Extract to read —
━━━━━━━━━━━━━━━━
New Zealand vs Egypt Predictions
Best Bet: Draw (3.15)
New Zealand have drawn four consecutive World Cup matches. Egypt drew 1-1 with Belgium and felt they could have won. Neither side can be eliminated or qualify in this game, which subtly reduces the incentive to overcommit. The draw at 3.15 is implied at 32% by the market, yet the behavioural and contextual evidence for a stalemate is stronger than that price suggests.
Value Bet: Both Teams to Score
New Zealand conceded twice against Iran and scored twice. Egypt scored once and conceded once against Belgium. Both attacks have shown they can breach defences at this tournament. BTTS has structural backing from Matchday 1 data for both sides. Check the available price and assess whether the implied probability underweights what the form already signals.
Longshot Bet: New Zealand to Win (3.50)
━━━━━━━━━━━━━━━━
Tasks for this exercise —
A - In the New Zealand vs Egypt predictions, swap "stalemate" for "deadlock" and write out the stretch from "New Zealand have" through "that price suggests.".
B - According to the New Zealand vs Egypt predictions, what reduces the incentive for either side to overcommit in this game? Answer in one to three sentences.
C - Write the next part of the New Zealand vs Egypt predictions, picking up after the final heading.

Material provided —
━━━━━━━━━━━━━━━━
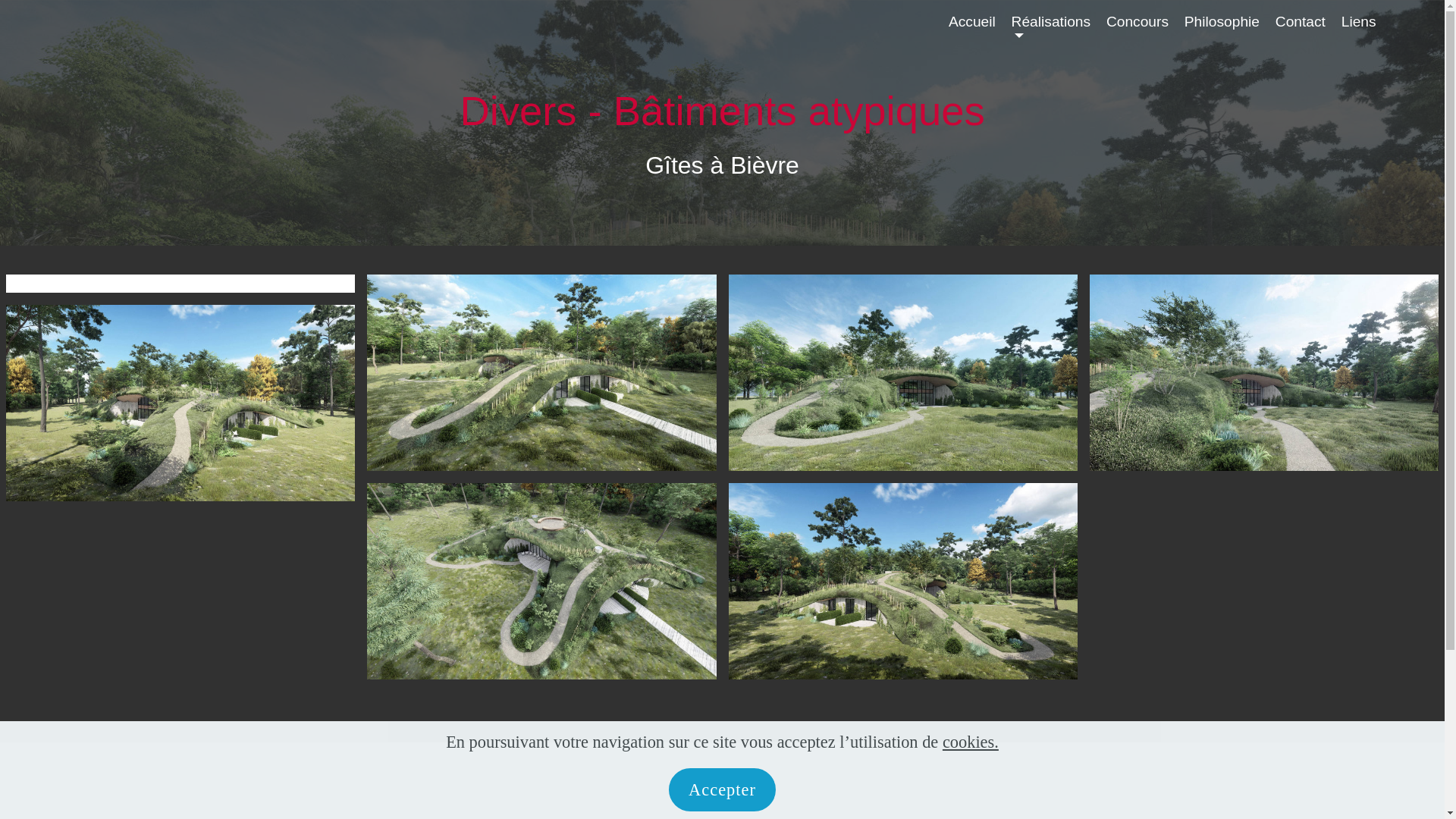  Describe the element at coordinates (1137, 29) in the screenshot. I see `'Concours'` at that location.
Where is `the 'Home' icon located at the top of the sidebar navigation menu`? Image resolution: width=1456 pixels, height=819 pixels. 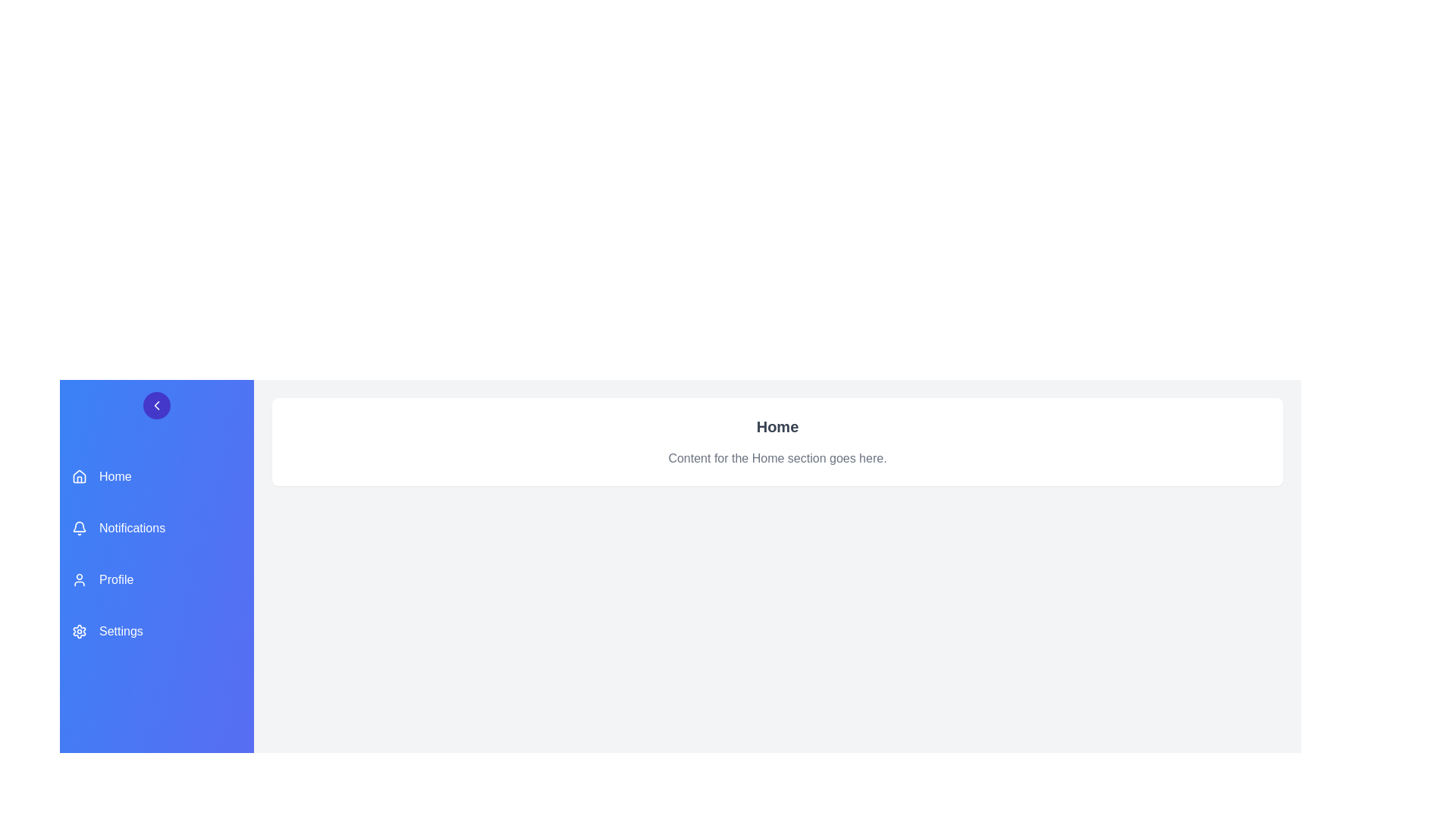 the 'Home' icon located at the top of the sidebar navigation menu is located at coordinates (79, 475).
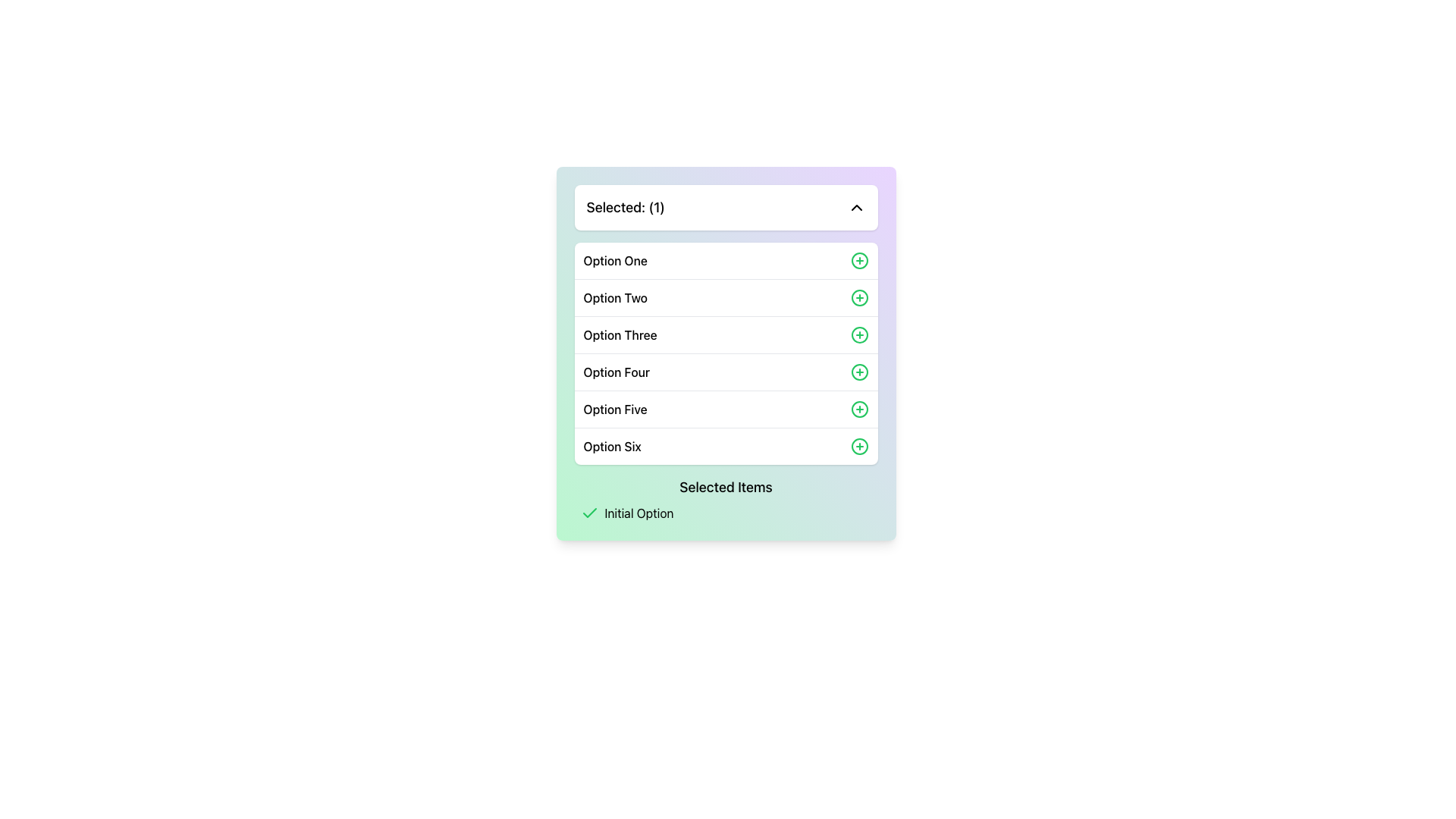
━━━━━━━━━━━━━━━━
Answers per task —
A -
New Zealand have drawn four consecutive World Cup matches. Egypt drew 1-1 with Belgium and felt they could have won. Neither side can be eliminated or qualify in this game, which subtly reduces the incentive to overcommit. The draw at 3.15 is implied at 32% by the market, yet the behavioural and contextual evidence for a deadlock is stronger than that price suggests.

B - Neither New Zealand nor Egypt can be eliminated or qualify in this game. That subtly reduces the incentive to overcommit.

C -
At 29% implied, New Zealand are priced as clear outsiders. But Elijah Just scored twice against Iran and Chris Wood was heavily involved in both goals. If that combination fires again, the All Whites are capable. At 3.50, you are being paid a premium for a result the market thinks is unlikely but which is far from implausible given the Matchday 1 evidence.
Where the Value Is
The draw is the most structurally supported selection in this match. New Zealand have not won a World Cup game in their current run, drawing four in succession. Egypt drew their opener and, by their own account, felt they deserved more. Group G is level on points across all four teams. The stakes are high enough to push both sides forward but not so desperate that either will throw caution aside completely. At 3.15, the draw offers the clearest edge relative to the contextual evidence available.
BTTS is the secondary angle. Both teams scored and conceded in their respective openers. That is not a guarantee, but it is the most direct form data you have, and it points in one direction.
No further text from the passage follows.